* **Source extract**
◆ ◆ ◆
To protect our apps from man-in-the-middle attacks one of the first things that usually springs to mind is certificate pinning. However, the issues of certificate pinning are numerous. Firstly deciding on a reliable set of keys to pin against is tough. Once you made that decision if your expectations don't match reality your users suffer from not being able to access your app or website. Smashing Magazine learnt about this the hard way in late 2016 when they blocked users access for up to a year because of a mismatch between the pins and the certificates. On mobile fixing an invalid pin means pushing out a new version of an app which can still take a while to reach every user.
So with certificate pinning falling out of favour, what should you do? The new kid in town is certificate transparency.
Certificate Transparency helps eliminate these flaws by providing an open framework for monitoring and auditing SSL certificates in nearly real time. Specifically, Certificate Transparency makes it possible to detect SSL certificates that have been mistakenly issued by a certificate authority or maliciously acquired from an otherwise unimpeachable certificate authority. It also makes it possible to identify certificate authorities that have gone rogue and are maliciously issuing certificates. https://www.certificate-transparency.org
Certificate transparency works by having a network of publicly accessible log servers that provide cryptographic evidence when a certificate authority issues new certificates for any domain. These log servers can then be monitored to look out for suspicious certificates as well as audited to prove the logs are working as expected.
◆ ◆ ◆
* **Dataset content**
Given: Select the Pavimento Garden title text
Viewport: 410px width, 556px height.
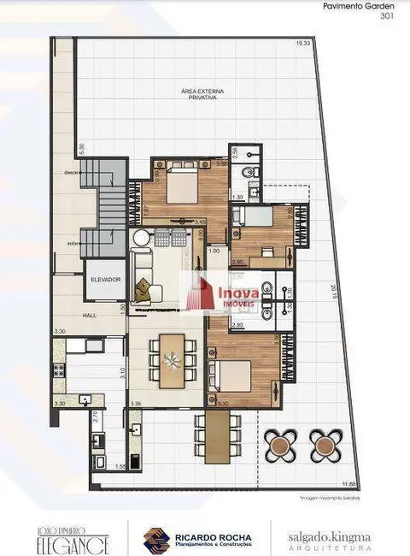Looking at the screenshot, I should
◆ ◆ ◆
* **Required actions**
A. State whether each statement agrees with the certificate transparency passage, answering yes or no and quoting the words that decide it. (i) Smashing Magazine's pin mismatch blocked some users for up to a year. (ii) On mobile, an invalid pin can be fixed without releasing a new version of the app. (iii) Log servers can be audited to prove the logs are working as expected.
B. Answer these questions from the certificate transparency passage, one answer per line, marked the same way.
(i) What kind of attacks is certificate pinning meant to protect apps from?
(ii) What does Certificate Transparency provide an open framework for?
(iii) What do the log servers provide when a certificate authority issues new certificates?
C. Continue the certificate transparency passage, starting right after its last sentence.
The lines above are separate material and are not part of the certificate transparency passage.

* **Outputs**
A.
(i) Yes: "blocked users access for up to a year because of a mismatch between the pins and the certificates"
(ii) No: "On mobile fixing an invalid pin means pushing out a new version of an app"
(iii) Yes: "audited to prove the logs are working as expected"

B.
(i) Man-in-the-middle attacks.
(ii) Monitoring and auditing SSL certificates in nearly real time.
(iii) Cryptographic evidence.

C.
These log servers help achieve the three main goals:
- Make it hard to issue certificates without the domain owners knowledge
- Provide auditing and monitoring to spot mis-issued certificates
- Protect users from mis-issued certificates
When you submit a certificate to a log server, the server responds with a signed certificate timestamp (SCT), which is a promise that the certificate will be added to the logs within 24 hours (the maximum merge delay). User agents, such as web browsers and mobile apps, use this SCT to verify the validity of a domain.
For a more detailed overview of certificate transparency, please watch the excellent video The Very Best of Certificate Transparency (2011-) from Networking @Scale 2017.
More details about how the verification works in the library can be found at Android Security: Certificate Transparency
We are open about the security of our library and provide a threat model in the source code, created using OWASP Threat Dragon. If you feel there is something we have missed please reach out so we can keep this up to date.
For Android modules include the android dependency in your build.gradle file which ensures the necessary ProGuard rules are present:
implementation 'com.babylon.certificatetransparency:certificatetransparency-android:<latest-version>'For Java library modules include the dependency as follows:
implementation 'com.babylon.certificatetransparency:certificatetransparency:<latest-version>'The library allows you to create a network interceptor for use with OkHttp where you specify which hosts to perform certificate transparency checks on. Wildcards are accepted but note that *.babylonhealth.com will match any sub-domain but not "babylonhealth.com" with no subdomain.
val interceptor = certificateTransparencyInterceptor {
// Enable for the provided hosts
+"*.babylonhealth.com"
// Exclude specific hosts
-"legacy.babylonhealth.com"
}
val client = OkHttpClient.Builder().apply {
addNetworkInterceptor(interceptor)
}.build()In Java, you can create the network interceptor through CTInterceptorBuilder.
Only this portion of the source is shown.